Edit the tractor trade thread: rewrite everything from "Have you made" down to "made in heaven.", replacing "Snapper" with "Toro".

**Source excerpt:**

'''

# Good trade or not?



## Ironhorse805 (Oct 9, 2013)

Looking to trade my mid to late 90s craftsman and cub 108 for a gravely 814, this a good deal? Gravely is in perfect running shape, only issue is paint, which is the same for my cub and craftsman. I know gravely's are heavy duty commercial tractors, but not sure if I'm better off keeping my 108/craftsman? Any thoughts, suggestions, ideas, etc would be greatly appreciated. Happy Easter!


----------



## ftorleans1 (Jul 12, 2009)

Have you made the trade yet?


----------



## skunkhome (Nov 30, 2008)

Down here Gravely commands top dollar even for what most consider scrap condition. Snapper also. Crazy.. .... while craftsman and CC you cant give away. 200 miles north of me CC is king. 

If y'all are both happy, it's a marriage made in heaven.


----------



## GTcollector (Dec 27, 2010)

skunkhome said:


> Down here Gravely commands top dollar even for what most consider scrap condition. Snapper also. Crazy.. .... while craftsman and CC you cant give away. 200 miles north of me CC is king.

'''

**Extracted records:**
'''

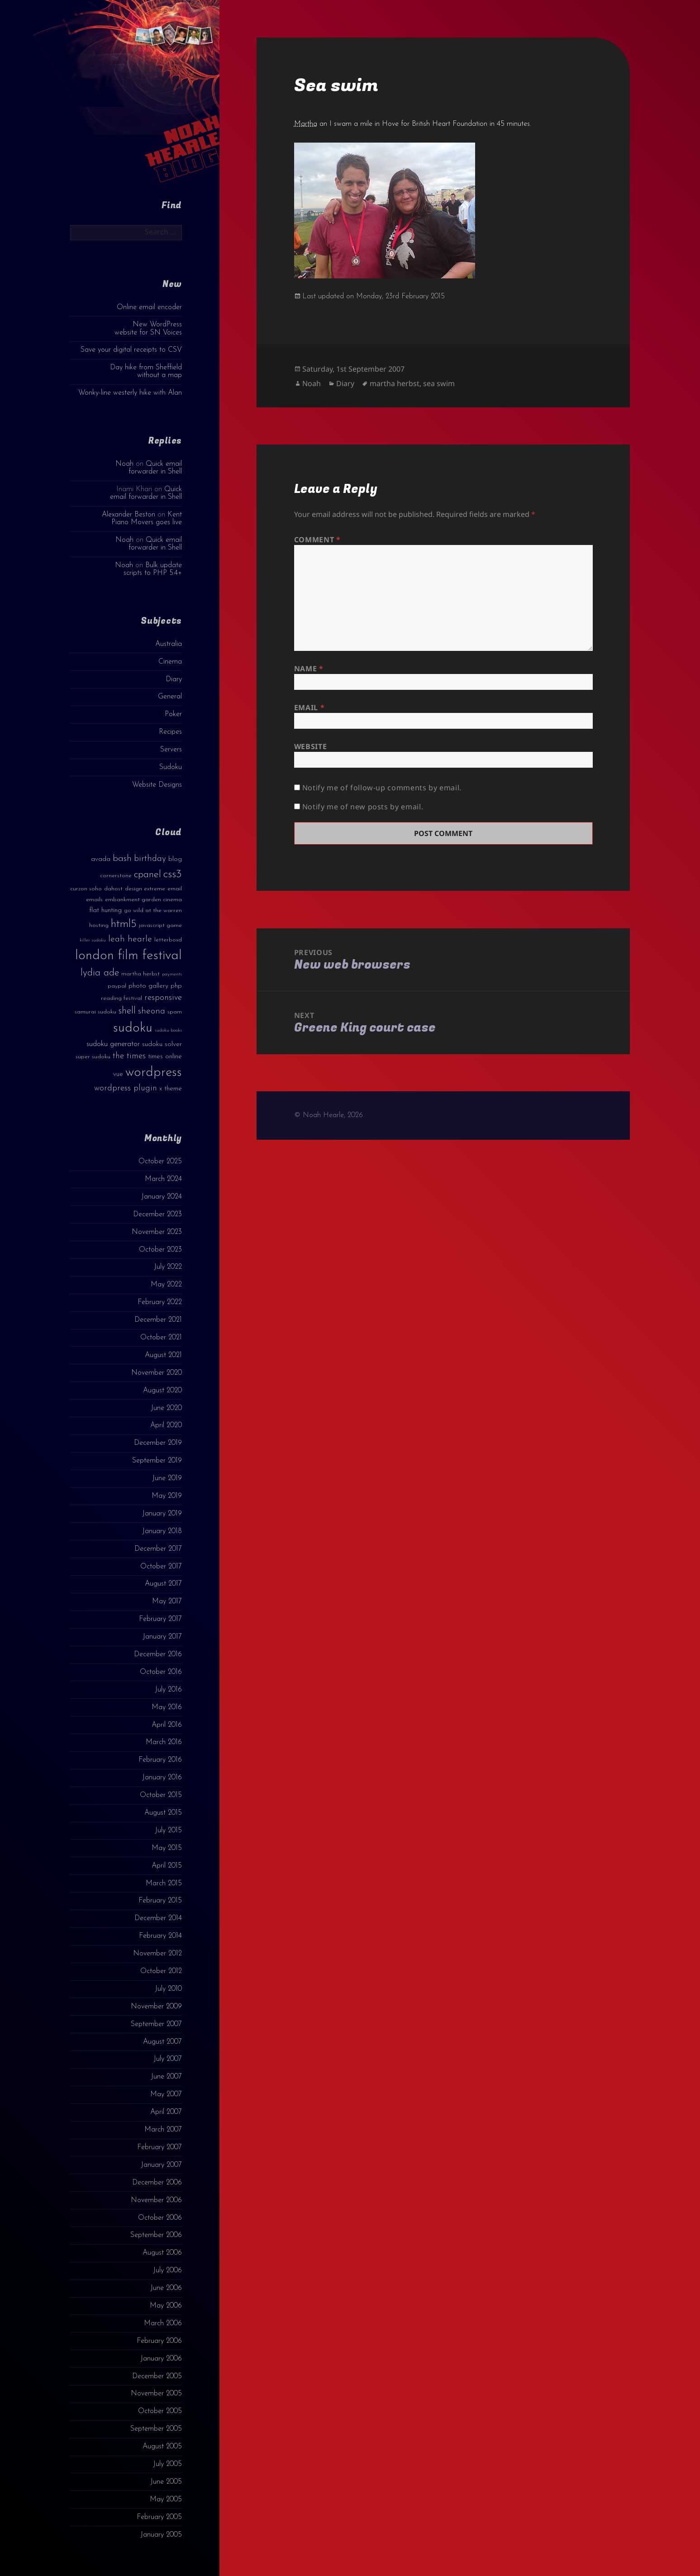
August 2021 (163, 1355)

'''
'''

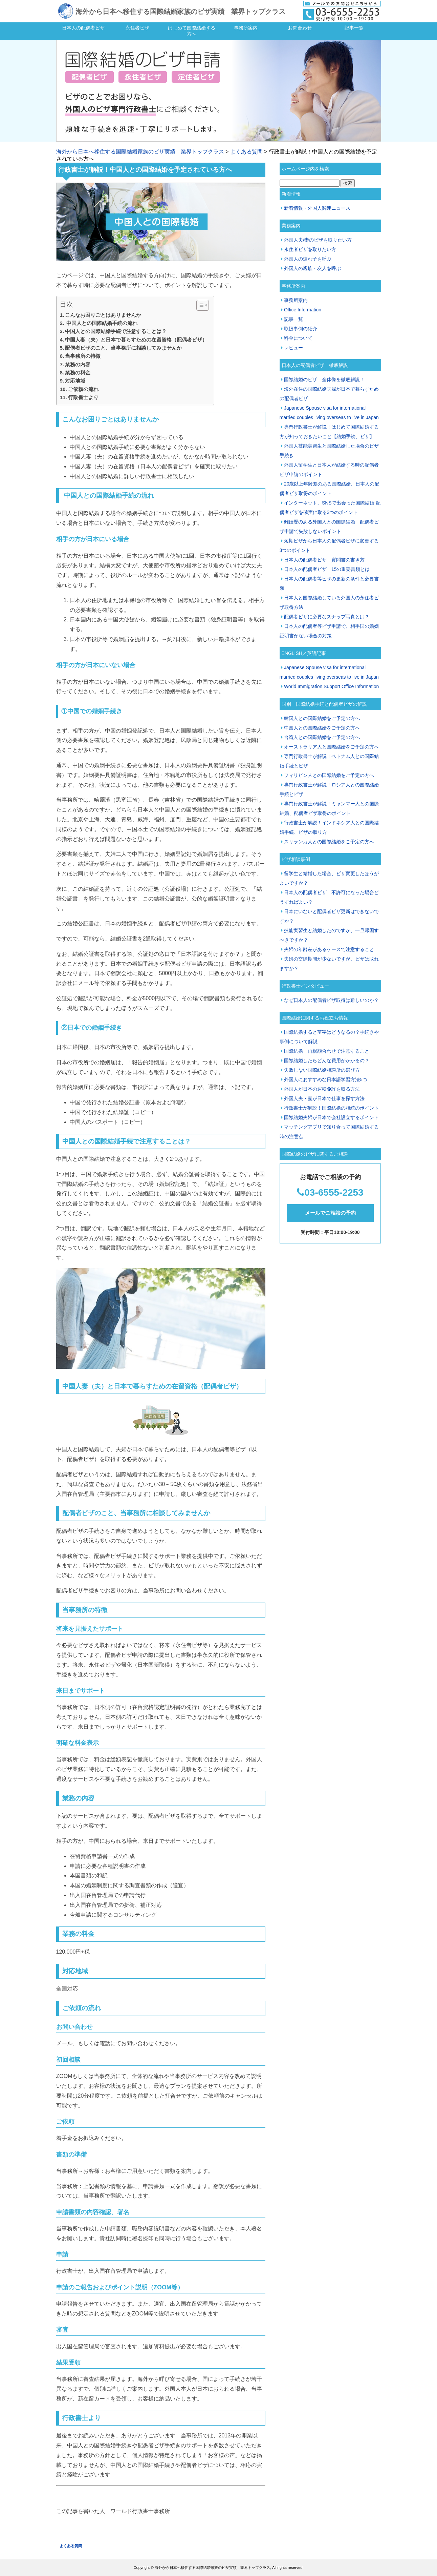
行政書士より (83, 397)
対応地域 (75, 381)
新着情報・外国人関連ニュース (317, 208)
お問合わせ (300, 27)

'''

**The answer:**
Have you made the trade yet?


----------



## skunkhome (Nov 30, 2008)

Down here Gravely commands top dollar even for what most consider scrap condition. Toro also. Crazy.. .... while craftsman and CC you cant give away. 200 miles north of me CC is king. 

If y'all are both happy, it's a marriage made in heaven.